>> Start EXTRACTED DATA
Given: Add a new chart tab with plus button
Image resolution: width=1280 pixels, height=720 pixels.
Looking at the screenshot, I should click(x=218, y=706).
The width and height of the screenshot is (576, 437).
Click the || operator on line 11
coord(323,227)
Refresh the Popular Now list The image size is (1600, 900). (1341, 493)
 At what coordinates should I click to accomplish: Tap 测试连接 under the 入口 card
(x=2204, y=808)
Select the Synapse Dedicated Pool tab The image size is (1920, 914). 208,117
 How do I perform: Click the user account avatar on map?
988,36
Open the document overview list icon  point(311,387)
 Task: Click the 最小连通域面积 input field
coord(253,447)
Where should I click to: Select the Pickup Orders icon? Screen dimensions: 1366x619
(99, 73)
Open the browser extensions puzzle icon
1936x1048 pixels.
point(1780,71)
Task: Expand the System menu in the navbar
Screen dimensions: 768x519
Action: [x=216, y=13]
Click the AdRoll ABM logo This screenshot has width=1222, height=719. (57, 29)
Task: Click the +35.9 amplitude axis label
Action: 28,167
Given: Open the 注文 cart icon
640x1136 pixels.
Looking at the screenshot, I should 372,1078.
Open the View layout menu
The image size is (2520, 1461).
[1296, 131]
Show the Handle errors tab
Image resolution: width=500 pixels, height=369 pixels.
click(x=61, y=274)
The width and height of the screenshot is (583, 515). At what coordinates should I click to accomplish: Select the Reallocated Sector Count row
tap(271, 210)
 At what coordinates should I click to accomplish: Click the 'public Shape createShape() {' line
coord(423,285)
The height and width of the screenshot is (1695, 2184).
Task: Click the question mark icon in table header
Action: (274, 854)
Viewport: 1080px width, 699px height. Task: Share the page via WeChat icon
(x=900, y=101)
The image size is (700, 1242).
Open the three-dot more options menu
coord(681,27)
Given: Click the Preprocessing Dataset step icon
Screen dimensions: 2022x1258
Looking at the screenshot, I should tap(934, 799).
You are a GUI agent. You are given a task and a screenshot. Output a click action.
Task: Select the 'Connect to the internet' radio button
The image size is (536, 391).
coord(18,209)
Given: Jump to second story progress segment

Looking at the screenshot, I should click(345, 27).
>> End EXTRACTED DATA
Reproduce the records above verbatim, from the line with "At what coordinates should I click to accomplish: Click" to the line with "Action: (274, 854)", including both of those lines.

 At what coordinates should I click to accomplish: Click the 'public Shape createShape() {' line
coord(423,285)
The height and width of the screenshot is (1695, 2184).
Task: Click the question mark icon in table header
Action: (274, 854)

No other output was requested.